One item from last year we left hanging: the Cincinnati Reds' pitchers did indeed set a new major league record for most home runs allowed, with 258. They breezed past the 2003 Tigers, who allowed 241.

Early this year, the Reds looked as though they were turning this around. But as the season has heated up, they've reverted to their old habits. Currently they've allowed 122 HRs in 74 games, which projects to 267 for the year...which would be another major league record.

The margin for error is pretty tight, however--and this year (as you might expect after perusing the previous blog entry...) they have some competition. The Seattle Mariners have allowed 121 HR in 78 games, which puts them currently on a pace to allow 251 HR. The M's have already used 31 pitchers this season, with Drew Smyly still awaiting his season debut. Getting Felix Hernandez and Hisashi Iwakuma back in the rotation might not actually stem the tide of the M's homer flow, however: both of their long-time stalwarts have been giving up HRs at a strikingly elevated rate this year.

Stay tuned...

Sunday, June 25, 2017


Still too busy to post anywhere near regularly--French noir is a harsher mistress than the moon (take that, Jimmy Webb!)--but here, at least, is a follow-up that will prove suitably astonishing.

Last year (before the undertow made us predominantly AWOL...) we were pretty much first on the scene with the report that pitching dominance in the 2010s had come to a shocking halt. We did this with a look at monthly HR/G totals which showed that something happened in August 2015 to turn the game back toward the HR levels seen at the apex of the "offensive explosion" in 2000.

It was last June that broke things open--and, after a slight dip in July, both August and September remained red-hot in terms of HR/G. (The new revised rankings, including the first three months of 2017, show August and September 2016 as having the highest HR/G for their respective months in the seventeen complete years of data. The month of September had traditionally been a down-turn month, but not last year--the revised rankings show it coming in as #10 in HR/G for the 105 months in the data sample.)

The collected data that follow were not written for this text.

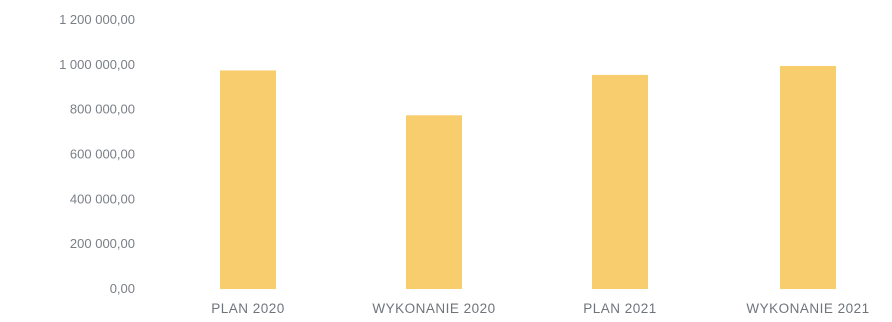  I want to click on y-tick-label: 600 000,00, so click(102, 154).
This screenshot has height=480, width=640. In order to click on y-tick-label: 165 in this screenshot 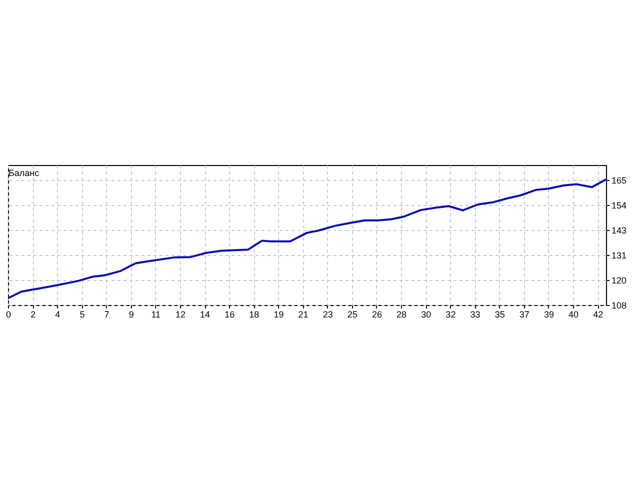, I will do `click(620, 181)`.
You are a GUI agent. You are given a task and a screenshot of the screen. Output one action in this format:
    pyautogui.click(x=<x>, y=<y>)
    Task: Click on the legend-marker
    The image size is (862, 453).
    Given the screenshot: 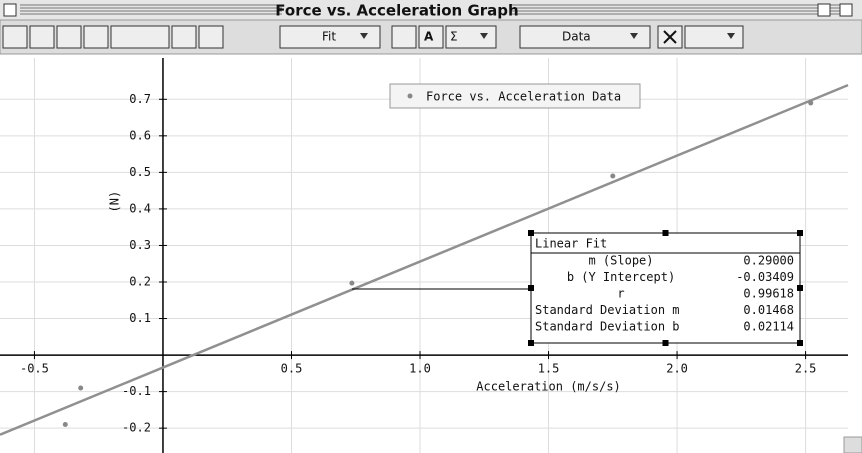 What is the action you would take?
    pyautogui.click(x=410, y=96)
    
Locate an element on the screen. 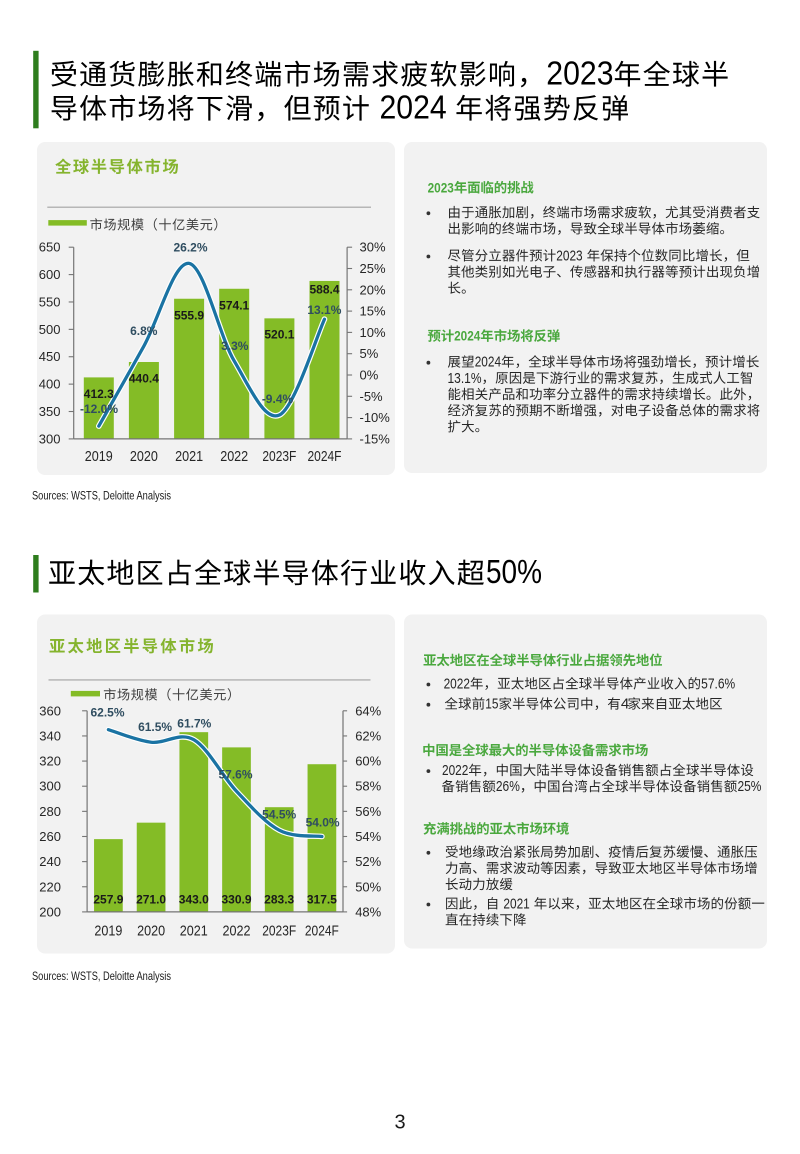 This screenshot has width=800, height=1154. svg-text: -9.4% is located at coordinates (278, 399).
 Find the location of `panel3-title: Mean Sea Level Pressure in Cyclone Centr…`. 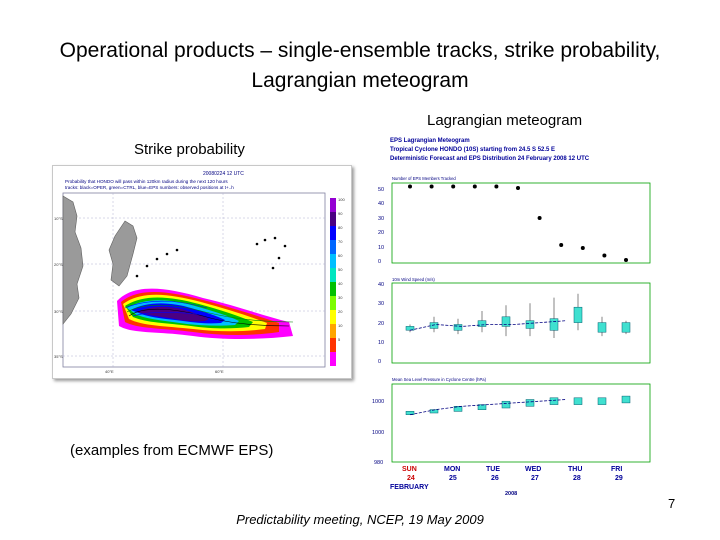

panel3-title: Mean Sea Level Pressure in Cyclone Centr… is located at coordinates (440, 380).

And, as the chart at right demonstrates, that pattern has further intensified in 2017. This April ranks #12 in the data, trailing only April 2000 (#3). May pushed into the Top 5 all time (#4). And with six more days to go in June, it is looking certain that we will have a new #1 in monthly HR/G rankings. Right now June 2017 is shattering the record for HR/G, and even the R/G (5.02) are creeping up toward the averages compiled during the "offensive explosion" years.

[Raw numbers: the average HR/G for the period is 1.04. The current monthly record for a full month's worth of data is 1.32 (May 2000). Our current month of June is sailing along at (a frankly incredible) 1.41 HR/G.]

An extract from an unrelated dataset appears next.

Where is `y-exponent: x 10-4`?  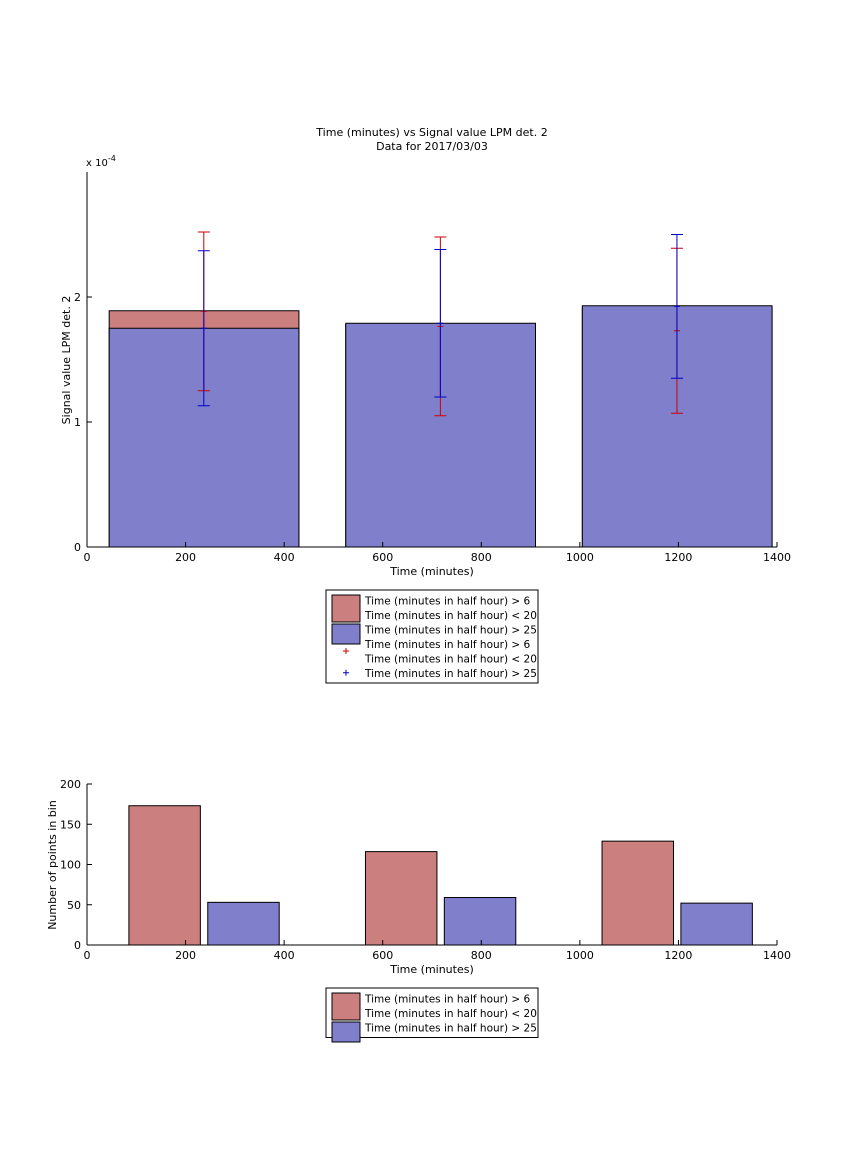
y-exponent: x 10-4 is located at coordinates (101, 162).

[Color codes deployed in certain ranking numbers: 71 (May 2009), in red on the chart, shows us the ranking where HR/G avearage goes below 1.00. 96 (July 2011), in green, shows us the ranking where the HR/G average dips below 0.90. And 105 (the absolute bottom of the ranking--September 2014), shows us the only month in the past 17+ years where the HR/G rate slipped below 0.80.]

The big question, of course, is just what happened in August 2015 to turn around the HR/G rate. There have been blips now and again over the 17+ years of data--check out June 2005, for example, and August 2009 was another example of a HR/G spike.

So, to get back to the "if/then" clause in the title block, this should be bringing us another attendance boost, right? Assuming that "chicks" really do "dig the long ball," that is. But at the moment at least, attendance is down, slipping below 30,000 per game. Could it be that all these big flies are getting a bit tiresome?